> **TASK OBJECTIVE**:
Check each line of the entries below for the string "Product"; copy every line where it appears.

= = = = = = =

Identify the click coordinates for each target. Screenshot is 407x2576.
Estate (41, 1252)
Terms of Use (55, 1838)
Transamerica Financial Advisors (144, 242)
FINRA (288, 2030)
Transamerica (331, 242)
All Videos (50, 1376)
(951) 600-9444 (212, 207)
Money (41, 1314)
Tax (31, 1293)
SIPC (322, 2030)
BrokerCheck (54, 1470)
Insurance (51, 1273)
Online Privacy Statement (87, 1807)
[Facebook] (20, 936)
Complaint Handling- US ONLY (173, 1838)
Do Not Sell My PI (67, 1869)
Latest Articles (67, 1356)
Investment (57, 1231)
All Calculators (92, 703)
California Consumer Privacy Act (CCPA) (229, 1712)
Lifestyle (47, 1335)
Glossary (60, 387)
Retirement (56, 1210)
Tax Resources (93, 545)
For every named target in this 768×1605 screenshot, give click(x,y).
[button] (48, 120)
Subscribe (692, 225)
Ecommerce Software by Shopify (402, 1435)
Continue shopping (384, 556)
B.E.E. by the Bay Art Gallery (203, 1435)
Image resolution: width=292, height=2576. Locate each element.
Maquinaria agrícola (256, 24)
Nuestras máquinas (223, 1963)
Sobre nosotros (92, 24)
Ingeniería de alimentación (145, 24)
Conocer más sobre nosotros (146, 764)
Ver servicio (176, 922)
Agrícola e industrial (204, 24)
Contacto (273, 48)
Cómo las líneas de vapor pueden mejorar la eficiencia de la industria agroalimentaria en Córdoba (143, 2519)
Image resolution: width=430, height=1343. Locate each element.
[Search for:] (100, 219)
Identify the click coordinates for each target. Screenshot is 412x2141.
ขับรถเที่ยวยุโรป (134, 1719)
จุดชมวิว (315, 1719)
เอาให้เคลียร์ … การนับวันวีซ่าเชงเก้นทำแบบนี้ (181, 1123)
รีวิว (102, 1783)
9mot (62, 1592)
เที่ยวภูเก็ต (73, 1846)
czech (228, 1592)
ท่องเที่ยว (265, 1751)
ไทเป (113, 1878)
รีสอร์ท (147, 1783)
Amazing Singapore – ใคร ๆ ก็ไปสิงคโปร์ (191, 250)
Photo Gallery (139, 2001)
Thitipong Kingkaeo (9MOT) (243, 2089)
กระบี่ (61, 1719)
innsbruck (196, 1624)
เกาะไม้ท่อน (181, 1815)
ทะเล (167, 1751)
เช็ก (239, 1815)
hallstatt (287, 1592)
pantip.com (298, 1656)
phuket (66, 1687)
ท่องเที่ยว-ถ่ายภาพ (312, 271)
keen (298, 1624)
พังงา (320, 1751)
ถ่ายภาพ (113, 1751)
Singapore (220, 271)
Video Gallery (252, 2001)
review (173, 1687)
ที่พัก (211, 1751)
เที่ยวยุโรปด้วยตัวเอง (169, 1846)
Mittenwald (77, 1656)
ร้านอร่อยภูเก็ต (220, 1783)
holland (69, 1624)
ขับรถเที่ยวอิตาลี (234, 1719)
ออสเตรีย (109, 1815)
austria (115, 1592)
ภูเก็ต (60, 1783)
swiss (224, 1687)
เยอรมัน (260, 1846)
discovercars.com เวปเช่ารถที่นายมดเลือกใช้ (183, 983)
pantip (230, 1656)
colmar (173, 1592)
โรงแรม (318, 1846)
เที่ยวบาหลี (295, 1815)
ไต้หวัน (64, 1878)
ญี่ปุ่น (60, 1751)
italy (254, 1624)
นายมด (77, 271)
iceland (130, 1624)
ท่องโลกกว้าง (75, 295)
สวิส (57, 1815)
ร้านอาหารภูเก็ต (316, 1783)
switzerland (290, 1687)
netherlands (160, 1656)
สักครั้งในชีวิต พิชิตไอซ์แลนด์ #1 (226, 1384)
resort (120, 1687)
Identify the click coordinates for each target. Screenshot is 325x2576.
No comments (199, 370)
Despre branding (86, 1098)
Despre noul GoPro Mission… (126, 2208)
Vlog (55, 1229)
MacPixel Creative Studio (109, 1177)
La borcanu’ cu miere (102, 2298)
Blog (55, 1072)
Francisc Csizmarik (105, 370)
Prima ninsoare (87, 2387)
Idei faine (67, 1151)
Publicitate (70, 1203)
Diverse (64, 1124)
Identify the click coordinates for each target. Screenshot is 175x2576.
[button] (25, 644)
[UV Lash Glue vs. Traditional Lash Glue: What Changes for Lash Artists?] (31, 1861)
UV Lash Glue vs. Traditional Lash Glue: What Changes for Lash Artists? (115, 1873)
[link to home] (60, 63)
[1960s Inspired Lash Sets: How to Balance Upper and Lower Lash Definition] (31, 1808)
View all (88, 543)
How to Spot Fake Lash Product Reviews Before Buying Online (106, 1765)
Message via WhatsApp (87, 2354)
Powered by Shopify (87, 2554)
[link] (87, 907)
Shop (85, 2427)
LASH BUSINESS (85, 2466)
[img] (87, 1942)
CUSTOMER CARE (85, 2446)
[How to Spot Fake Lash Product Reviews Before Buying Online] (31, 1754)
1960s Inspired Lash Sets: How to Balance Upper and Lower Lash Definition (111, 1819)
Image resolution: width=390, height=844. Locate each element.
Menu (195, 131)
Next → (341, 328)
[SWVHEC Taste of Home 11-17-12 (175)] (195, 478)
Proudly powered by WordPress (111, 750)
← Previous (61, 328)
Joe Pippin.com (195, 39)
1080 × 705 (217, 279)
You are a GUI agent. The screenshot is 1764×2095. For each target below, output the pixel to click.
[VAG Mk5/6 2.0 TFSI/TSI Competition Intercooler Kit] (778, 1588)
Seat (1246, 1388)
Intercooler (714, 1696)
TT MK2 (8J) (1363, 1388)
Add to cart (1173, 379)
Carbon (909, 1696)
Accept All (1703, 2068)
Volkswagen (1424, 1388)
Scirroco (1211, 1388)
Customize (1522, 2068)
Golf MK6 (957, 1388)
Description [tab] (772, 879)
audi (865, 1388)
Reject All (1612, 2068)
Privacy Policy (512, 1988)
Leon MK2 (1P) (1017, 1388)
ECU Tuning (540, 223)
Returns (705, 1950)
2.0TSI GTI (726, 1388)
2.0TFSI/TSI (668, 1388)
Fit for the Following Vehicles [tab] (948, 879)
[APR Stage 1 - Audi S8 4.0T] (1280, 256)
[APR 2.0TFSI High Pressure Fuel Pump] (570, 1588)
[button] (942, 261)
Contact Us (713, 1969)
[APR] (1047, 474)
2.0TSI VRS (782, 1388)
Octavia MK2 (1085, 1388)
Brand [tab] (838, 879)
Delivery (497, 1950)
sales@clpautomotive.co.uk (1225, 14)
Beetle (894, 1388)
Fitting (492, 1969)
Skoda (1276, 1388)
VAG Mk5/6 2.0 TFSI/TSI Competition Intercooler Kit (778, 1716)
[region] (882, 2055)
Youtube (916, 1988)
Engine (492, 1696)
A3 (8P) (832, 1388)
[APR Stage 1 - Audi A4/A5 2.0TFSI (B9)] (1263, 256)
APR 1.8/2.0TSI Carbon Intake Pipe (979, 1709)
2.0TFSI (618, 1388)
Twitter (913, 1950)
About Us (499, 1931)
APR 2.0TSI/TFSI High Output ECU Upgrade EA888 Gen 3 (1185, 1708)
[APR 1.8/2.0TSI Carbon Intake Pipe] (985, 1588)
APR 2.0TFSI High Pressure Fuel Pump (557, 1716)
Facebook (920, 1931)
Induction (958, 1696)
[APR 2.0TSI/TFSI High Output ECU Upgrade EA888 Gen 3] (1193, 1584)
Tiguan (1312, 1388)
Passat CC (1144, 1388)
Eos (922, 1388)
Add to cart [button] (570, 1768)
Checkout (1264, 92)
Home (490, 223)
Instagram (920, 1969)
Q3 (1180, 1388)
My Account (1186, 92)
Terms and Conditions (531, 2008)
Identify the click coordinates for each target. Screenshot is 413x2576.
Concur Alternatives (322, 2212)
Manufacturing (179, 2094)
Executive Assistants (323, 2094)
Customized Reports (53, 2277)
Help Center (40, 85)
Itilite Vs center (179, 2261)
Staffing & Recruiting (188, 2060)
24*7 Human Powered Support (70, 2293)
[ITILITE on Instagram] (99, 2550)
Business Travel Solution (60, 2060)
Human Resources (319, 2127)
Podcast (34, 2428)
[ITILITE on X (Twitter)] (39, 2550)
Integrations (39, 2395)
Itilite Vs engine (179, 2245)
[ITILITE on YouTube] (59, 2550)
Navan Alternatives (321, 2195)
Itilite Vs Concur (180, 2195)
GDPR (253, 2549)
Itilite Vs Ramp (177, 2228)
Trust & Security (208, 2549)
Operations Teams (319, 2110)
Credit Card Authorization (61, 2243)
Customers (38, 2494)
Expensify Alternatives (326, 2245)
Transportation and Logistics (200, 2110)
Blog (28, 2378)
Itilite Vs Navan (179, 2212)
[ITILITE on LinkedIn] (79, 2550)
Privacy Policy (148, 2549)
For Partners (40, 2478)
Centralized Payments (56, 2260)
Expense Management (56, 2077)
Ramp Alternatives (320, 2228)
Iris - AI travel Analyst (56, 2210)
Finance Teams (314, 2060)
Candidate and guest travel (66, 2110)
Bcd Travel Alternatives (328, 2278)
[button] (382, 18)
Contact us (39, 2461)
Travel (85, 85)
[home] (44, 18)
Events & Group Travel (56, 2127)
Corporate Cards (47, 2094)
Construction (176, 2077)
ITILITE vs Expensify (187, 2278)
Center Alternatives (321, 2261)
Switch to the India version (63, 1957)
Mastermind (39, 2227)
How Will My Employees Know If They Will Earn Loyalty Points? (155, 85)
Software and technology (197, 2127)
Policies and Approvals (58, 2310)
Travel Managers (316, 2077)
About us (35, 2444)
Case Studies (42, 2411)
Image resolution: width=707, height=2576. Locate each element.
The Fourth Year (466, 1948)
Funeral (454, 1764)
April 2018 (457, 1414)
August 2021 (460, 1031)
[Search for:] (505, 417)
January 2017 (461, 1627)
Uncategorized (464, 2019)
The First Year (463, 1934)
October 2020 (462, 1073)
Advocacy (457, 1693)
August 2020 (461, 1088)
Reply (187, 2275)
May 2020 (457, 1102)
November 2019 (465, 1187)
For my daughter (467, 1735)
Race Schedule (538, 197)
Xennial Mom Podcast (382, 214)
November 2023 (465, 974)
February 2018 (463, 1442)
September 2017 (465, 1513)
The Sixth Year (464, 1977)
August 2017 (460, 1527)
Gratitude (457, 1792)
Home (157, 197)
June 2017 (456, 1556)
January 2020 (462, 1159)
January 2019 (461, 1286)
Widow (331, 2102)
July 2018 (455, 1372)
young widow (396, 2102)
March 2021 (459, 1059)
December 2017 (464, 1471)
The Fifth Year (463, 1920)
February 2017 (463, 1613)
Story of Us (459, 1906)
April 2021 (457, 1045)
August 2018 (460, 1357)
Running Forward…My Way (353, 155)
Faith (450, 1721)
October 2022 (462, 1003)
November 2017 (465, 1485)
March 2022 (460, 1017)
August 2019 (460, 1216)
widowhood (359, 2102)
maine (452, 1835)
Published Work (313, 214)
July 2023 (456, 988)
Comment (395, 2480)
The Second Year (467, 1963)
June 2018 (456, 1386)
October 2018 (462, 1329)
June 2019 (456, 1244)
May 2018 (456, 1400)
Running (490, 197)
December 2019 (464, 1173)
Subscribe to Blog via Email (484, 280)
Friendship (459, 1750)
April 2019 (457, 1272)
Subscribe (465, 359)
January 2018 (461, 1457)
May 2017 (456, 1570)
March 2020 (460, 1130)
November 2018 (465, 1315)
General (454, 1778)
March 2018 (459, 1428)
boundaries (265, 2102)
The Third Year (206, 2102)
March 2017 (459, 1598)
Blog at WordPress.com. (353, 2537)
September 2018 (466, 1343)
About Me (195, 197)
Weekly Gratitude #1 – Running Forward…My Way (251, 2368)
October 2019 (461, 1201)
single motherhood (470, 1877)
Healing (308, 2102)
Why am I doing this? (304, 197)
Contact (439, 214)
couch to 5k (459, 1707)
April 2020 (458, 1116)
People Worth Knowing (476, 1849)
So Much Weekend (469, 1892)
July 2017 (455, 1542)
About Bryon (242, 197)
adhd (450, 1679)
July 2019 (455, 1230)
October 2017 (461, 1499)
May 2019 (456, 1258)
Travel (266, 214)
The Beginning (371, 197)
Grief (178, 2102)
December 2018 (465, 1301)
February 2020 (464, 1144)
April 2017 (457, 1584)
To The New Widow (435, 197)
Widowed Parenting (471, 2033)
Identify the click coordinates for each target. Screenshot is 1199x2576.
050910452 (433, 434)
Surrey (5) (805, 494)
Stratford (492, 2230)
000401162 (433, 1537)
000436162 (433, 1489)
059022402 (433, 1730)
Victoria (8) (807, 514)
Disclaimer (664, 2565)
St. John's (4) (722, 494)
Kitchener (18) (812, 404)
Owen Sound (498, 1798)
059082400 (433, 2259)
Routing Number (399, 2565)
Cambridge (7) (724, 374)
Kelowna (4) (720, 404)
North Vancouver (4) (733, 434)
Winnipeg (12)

= = = = = = =

> **TASK RESULT**:
How to Spot Fake Lash Product Reviews Before Buying Online (106, 1765)
[How to Spot Fake Lash Product Reviews Before Buying Online] (31, 1754)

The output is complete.